── RECORDED DATA ──

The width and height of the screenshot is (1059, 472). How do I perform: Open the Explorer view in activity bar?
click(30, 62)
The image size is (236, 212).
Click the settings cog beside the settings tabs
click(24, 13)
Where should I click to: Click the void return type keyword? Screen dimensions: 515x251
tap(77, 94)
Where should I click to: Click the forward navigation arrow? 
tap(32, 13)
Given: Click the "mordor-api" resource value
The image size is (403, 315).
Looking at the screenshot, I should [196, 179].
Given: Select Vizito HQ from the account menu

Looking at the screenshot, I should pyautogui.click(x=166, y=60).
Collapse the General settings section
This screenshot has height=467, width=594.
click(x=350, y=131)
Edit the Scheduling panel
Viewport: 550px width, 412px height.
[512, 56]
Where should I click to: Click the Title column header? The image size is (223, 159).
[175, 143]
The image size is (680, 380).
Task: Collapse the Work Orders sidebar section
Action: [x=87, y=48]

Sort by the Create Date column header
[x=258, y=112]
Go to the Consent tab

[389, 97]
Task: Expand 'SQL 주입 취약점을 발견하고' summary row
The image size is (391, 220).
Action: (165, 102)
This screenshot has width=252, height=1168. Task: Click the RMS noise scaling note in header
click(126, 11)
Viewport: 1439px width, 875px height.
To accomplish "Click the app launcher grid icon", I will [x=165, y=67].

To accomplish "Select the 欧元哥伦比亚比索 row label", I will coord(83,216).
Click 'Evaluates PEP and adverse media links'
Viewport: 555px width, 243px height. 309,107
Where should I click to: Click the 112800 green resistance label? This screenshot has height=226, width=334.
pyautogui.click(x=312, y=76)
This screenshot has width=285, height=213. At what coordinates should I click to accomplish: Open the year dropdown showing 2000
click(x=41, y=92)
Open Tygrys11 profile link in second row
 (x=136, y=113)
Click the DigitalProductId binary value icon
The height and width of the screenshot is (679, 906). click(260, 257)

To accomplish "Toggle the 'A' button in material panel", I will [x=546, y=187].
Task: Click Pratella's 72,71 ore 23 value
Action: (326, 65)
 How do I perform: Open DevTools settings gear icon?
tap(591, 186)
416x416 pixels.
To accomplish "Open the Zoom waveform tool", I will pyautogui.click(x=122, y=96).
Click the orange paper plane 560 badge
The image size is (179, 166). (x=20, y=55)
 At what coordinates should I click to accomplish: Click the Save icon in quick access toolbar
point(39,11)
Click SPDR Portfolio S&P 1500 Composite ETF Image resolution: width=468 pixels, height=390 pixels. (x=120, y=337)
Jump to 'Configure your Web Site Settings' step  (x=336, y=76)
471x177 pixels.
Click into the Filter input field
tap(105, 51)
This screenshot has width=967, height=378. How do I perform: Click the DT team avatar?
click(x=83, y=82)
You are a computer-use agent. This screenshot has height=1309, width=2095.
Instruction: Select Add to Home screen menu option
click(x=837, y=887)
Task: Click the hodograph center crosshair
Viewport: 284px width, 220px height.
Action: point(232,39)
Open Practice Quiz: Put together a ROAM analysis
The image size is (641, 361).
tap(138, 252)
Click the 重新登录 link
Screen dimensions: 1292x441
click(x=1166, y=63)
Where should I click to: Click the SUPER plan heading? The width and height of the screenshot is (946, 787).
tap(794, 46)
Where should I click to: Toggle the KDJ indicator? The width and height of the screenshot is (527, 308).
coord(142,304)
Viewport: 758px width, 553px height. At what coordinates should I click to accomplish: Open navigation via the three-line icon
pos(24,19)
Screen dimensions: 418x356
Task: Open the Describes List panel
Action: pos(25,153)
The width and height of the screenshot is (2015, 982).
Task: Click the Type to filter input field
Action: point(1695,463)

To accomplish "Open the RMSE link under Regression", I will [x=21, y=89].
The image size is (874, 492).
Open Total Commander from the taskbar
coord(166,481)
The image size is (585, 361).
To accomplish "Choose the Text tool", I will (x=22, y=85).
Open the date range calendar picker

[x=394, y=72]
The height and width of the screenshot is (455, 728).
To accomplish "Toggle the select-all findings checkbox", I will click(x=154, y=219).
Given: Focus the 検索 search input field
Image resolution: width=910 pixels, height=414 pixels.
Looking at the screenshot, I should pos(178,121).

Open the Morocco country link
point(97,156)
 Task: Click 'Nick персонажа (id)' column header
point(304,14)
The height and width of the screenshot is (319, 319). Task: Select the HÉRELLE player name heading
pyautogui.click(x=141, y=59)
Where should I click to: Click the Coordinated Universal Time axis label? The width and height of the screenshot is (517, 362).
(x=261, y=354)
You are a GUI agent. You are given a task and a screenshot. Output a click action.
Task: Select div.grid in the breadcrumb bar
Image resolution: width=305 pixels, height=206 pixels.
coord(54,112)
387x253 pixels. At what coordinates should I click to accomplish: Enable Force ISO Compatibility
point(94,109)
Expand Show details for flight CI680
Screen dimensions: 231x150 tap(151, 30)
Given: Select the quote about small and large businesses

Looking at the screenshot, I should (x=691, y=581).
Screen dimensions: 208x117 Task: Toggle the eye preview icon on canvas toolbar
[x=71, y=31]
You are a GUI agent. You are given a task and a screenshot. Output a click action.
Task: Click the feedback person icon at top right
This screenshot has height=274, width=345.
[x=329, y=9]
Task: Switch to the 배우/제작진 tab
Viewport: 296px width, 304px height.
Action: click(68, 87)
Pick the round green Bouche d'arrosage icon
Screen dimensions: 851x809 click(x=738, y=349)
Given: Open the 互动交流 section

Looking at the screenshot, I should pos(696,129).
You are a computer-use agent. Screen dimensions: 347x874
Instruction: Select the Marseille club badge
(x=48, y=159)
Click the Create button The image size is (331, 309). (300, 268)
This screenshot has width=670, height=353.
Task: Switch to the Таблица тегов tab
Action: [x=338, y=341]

───

* PROBLEM TO WORK ON:
Among the lines of the data, which ones contain the word "grid"? Show them.

* WRITTEN REPLY:
To accomplish "Click the app launcher grid icon", I will [x=165, y=67].
Task: Select div.grid in the breadcrumb bar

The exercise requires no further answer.